Question: The news of Lisa Edelstein's departure hit me hard, and I knew I would probably have trouble moving forward with the show, but I stayed true to my word and watched the season finale last Monday, still with a tiny bit of hope, not for a happy ending, but just for an ending that was true to the show and characters I had loved for so long. Instead, the final 10 minutes turned the show's leading character, the hero, or in this case "anti-hero," who the show's whole universe revolves around, into a heartless, soulless, remorseless shell of a human being. No matter how hurt House was at the end of this season, or how much he needed catharsis after the breakup with Cuddy, I cannot believe there is any way he would drive a car into a house full of innocent human beings, including the woman he loves/loved, her family, and her little girl (who we were shown in the episode immediately prior to the finale how much of a bond House had formed with the child). To me, the only possible way to redeem this mess was if it wasn't "real." (Remember how Vicodin used to make House hallucinate? What happened to that? Those were good times.)

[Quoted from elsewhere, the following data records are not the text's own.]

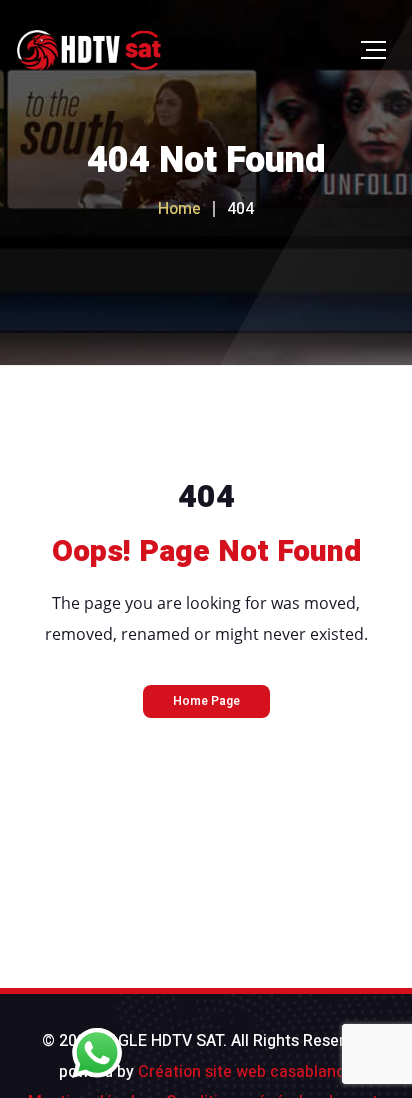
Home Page (206, 701)
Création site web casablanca (246, 1072)
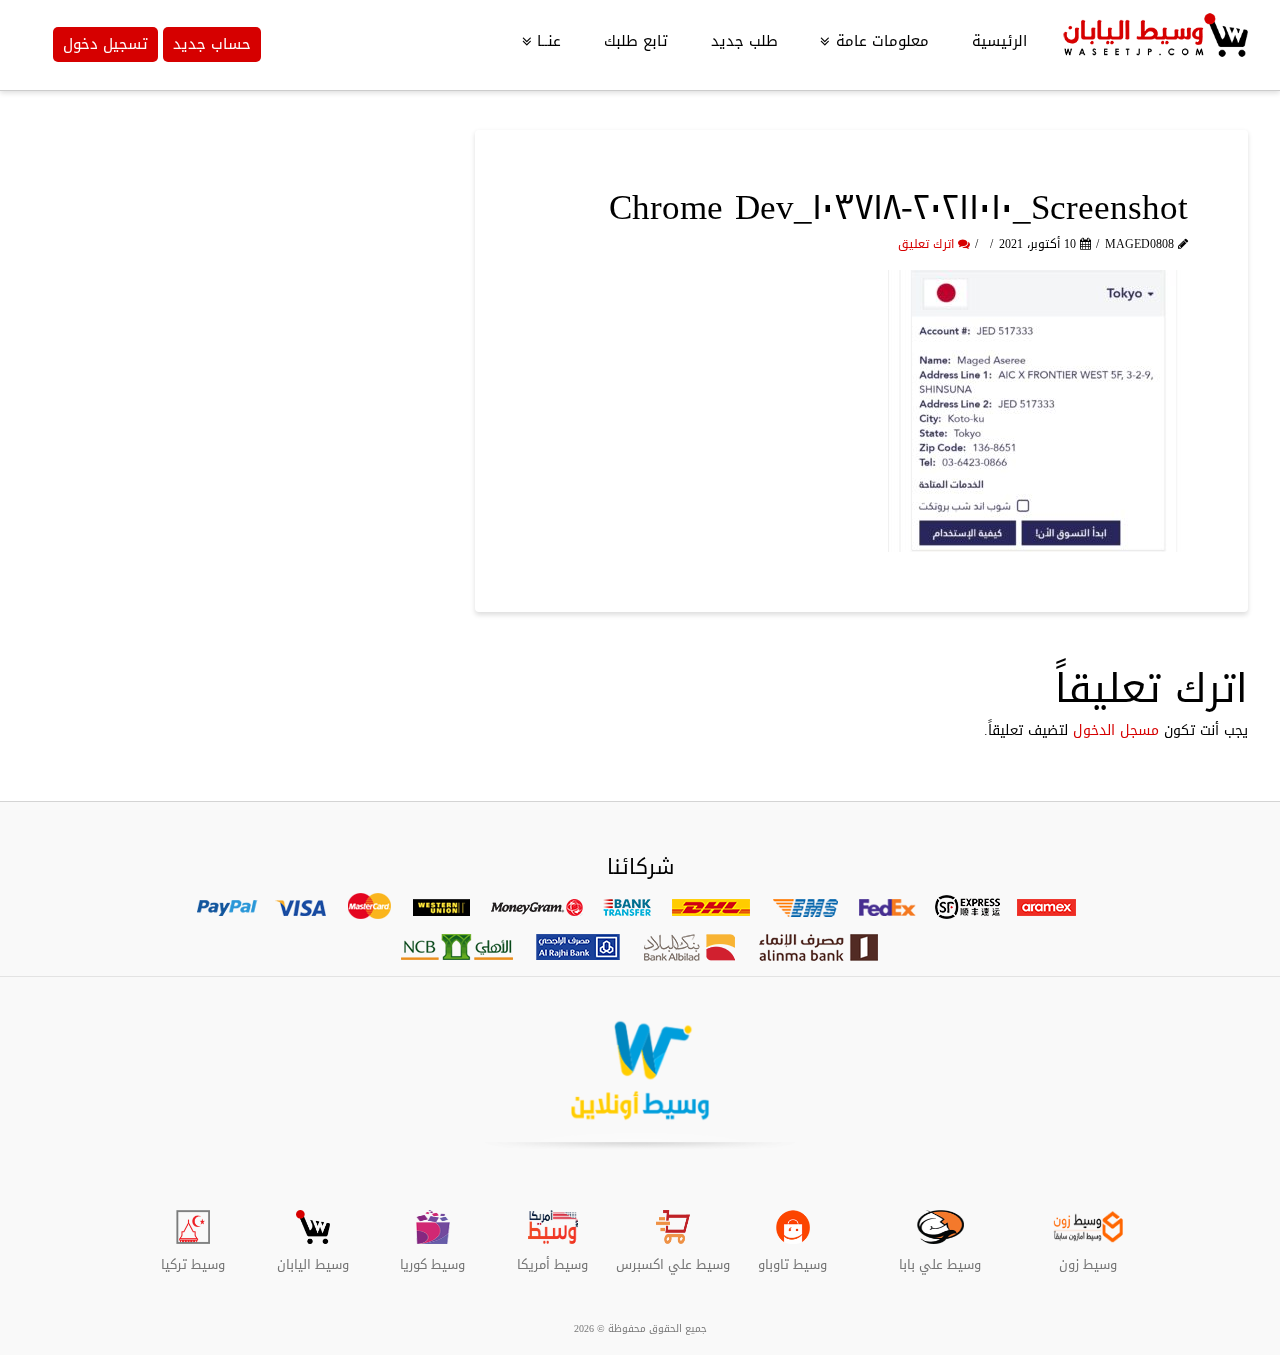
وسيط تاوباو (792, 1257)
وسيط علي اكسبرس (673, 1257)
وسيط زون (1088, 1257)
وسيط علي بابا (940, 1257)
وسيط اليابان (313, 1257)
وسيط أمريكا (552, 1257)
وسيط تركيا (193, 1257)
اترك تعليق (928, 244)
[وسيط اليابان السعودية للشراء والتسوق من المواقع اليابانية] (1153, 45)
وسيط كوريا (432, 1257)
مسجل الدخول (1116, 730)
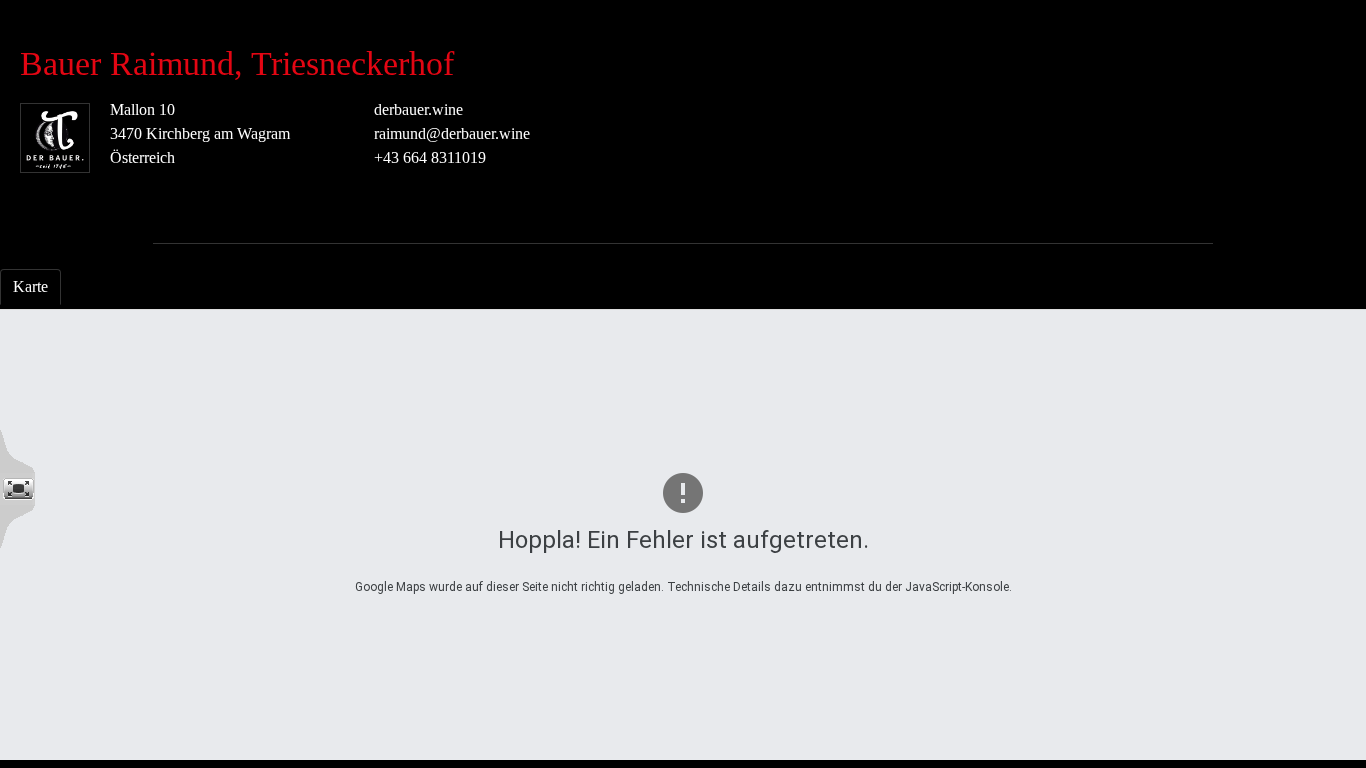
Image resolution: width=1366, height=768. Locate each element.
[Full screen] (18, 489)
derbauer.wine (418, 109)
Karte (30, 286)
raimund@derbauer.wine (452, 133)
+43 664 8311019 (430, 157)
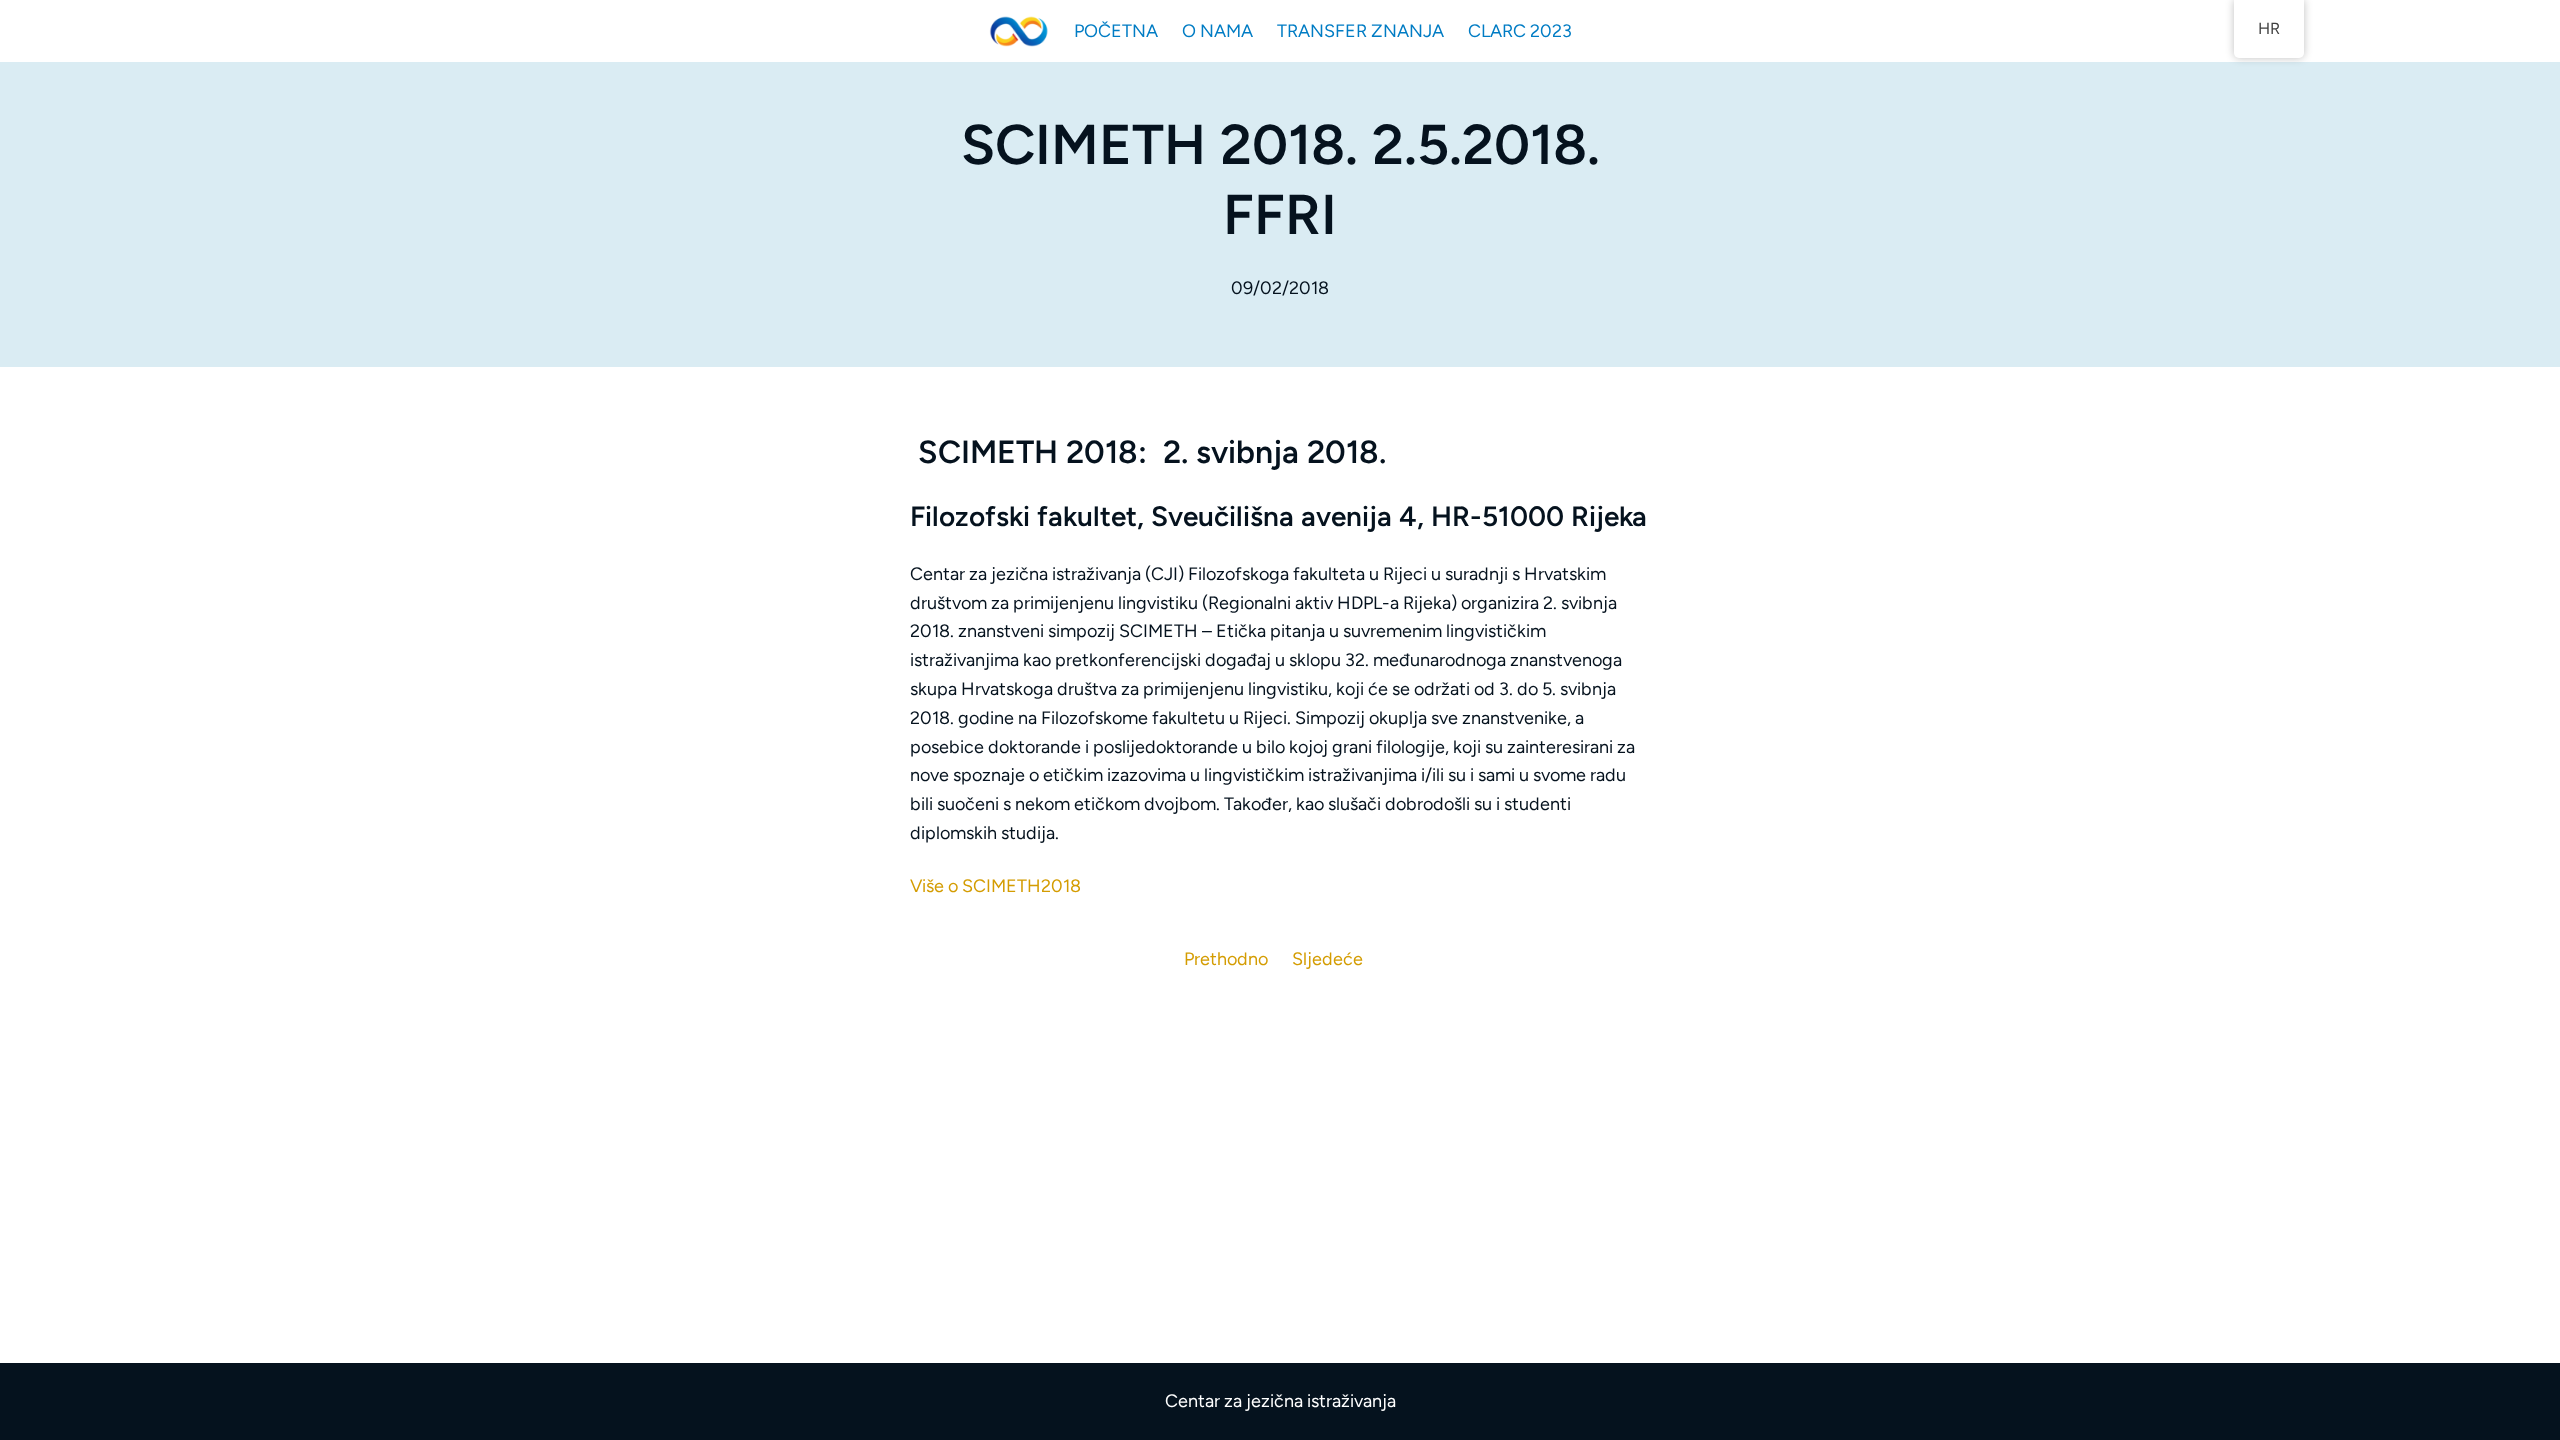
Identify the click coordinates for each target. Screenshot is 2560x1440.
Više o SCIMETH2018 (995, 886)
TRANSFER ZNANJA (1360, 31)
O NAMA (1217, 31)
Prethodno (1226, 959)
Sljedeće (1327, 959)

In terms of the House/Cuddy relationship, if the writers wanted to completely obliterate a pairing that they spent seven seasons building, and that apparently had been simmering for over two decades of the characters' lives, then that is certainly a valid creative decision, but there was no need to destroy House's character to make it happen. People love to root for underdogs and antiheroes, and the blunt and curmudgeonly House is certainly both of those, but no one likes to cheer for irredeemable homicidal maniacs. If there is no longer any reason to like House, the character, then there is no longer any reason to like House, the show. I enjoy the actors involved here, and I still believe Hugh Laurie is brilliant, but I have reached the point where I cannot find a reason to care about this show anymore. While I admit I'm a tiny bit curious to see how, or if, the show will explain Cuddy's complete disappearance, I don't think I can bring myself to watch again. The writers seem to believe strong (or any) female characters on this show are disposable, a really sad trend that I have only completely realized now that I look at the show as a "former fan." I think Lisa Edelstein's decision to walk away from the House negotiating table may have just saved me from myself. - Megan
Matt Roush: The question for much of the life of House has been when and whether House himself has gone too far. He's the sort of outrageous character that audiences tend to love to hate (or hate to love), and Hugh Laurie has inhabited him with so much wit and feeling it's a shame he never scored an Emmy when the show was at its best. (The recent episode where he operated on himself in the bathtub was a remarkable performance, even this late in the game.) It will be interesting to see how the show brings him back from this latest brink, but I do think it will be a lesser show without Cuddy around as a sounding board/adversary/partner in flirtation. Yet another example of a show (and a network and studio) unwilling to let a show exit with dignity.